COVID 2nd wave lowers our growth forecast

CHINA - Report 25 Jun 2020 by FAN Gang and Chunyang Wang

Industrial output rose 4.4% y/y in May, up 0.5 pps from April, comparable to its pre-pandemic level, and was down just 1.5 pps from Q4 2019. Investment was up 3.9% y/y, and up 3.1 pps from April, down 1.5 pps from Q4. Government investment is the main force lifting overall investment growth.

Consumption demand continued to recover in May. Retail sales of social consumption goods fell -2.8% y/y, up 4.7 pps from April. The global pandemic is not showing any sign of abating, and is heavily impacting trade. In May, exports were up 1.4% y/y, down 6.8 pps from April, while imports plunged -12.7% y/y.

Prices are all falling, creating conditions for future money expansion. The CPI rose 2.4% y/y, down 3 pps from January, mainly driven by food prices. Producer prices fell further. The ex-factory price index of industrial goods decreased -3.7% y/y, and the PPI fell -5% y/y, down 0.6 and 12 pps respectively from April.

Monetary policy is expanding. Major financial indicators all show upward trends. At the end of May, M2 was up 11.1% y/y, and M1 up 6.8% y/y, up 2.3 and 2 pps from the end of February.

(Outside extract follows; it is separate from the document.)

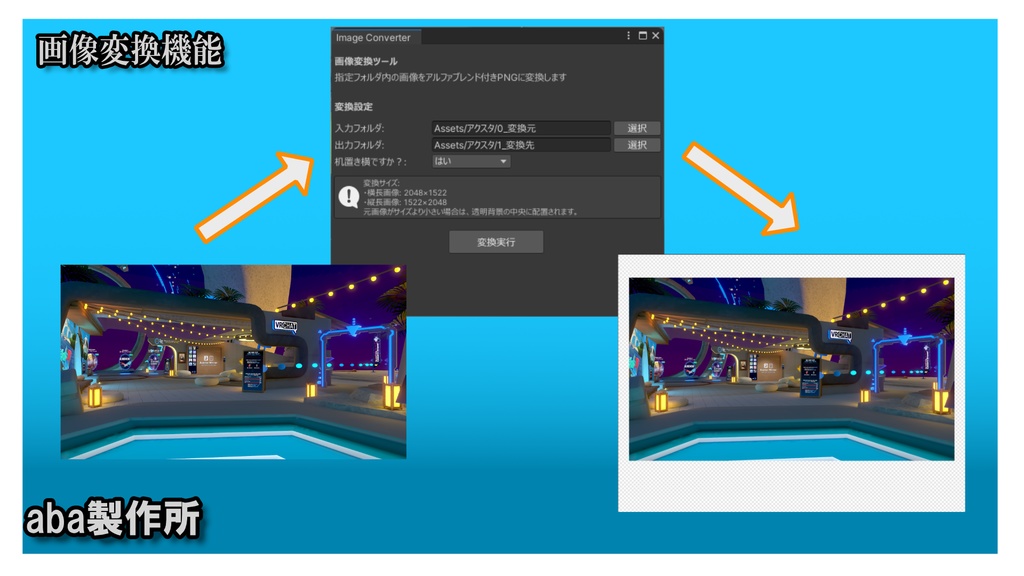
Task: Select the converted image with white frame
Action: pos(790,385)
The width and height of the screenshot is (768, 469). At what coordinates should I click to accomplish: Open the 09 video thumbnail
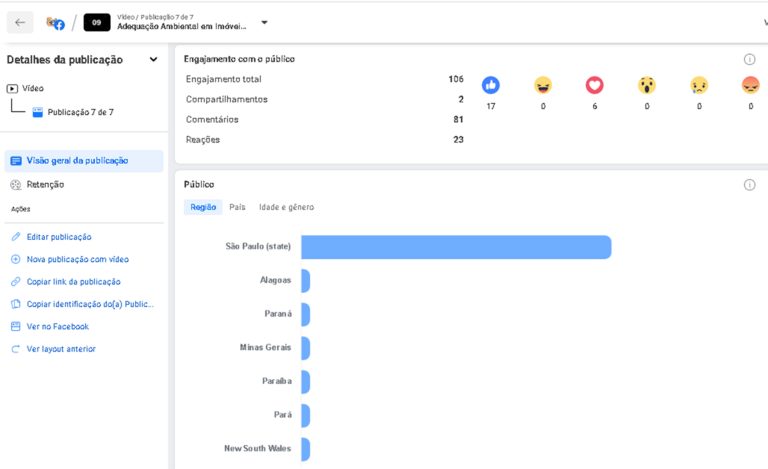click(97, 23)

On June 12th, Beijing reported its first local coronavirus case, after more than 50 days with zero new locally-transmitted cases. A total of 236 new confirmed cases had been recorded by the writing of this report. Even though such numbers seem insignificant, much evidence shows that COVID-19 might be entering a second phase. This has significantly increased public, and investor, sentiments of uncertainty. Our own survey data shows that 30% of Chinese people believe this virus will persist for a long time. Factoring in the worsening global situation, we are revising downward our GDP growth forecast to 1.4%, which is below other major forecasts, such as that of the IMF.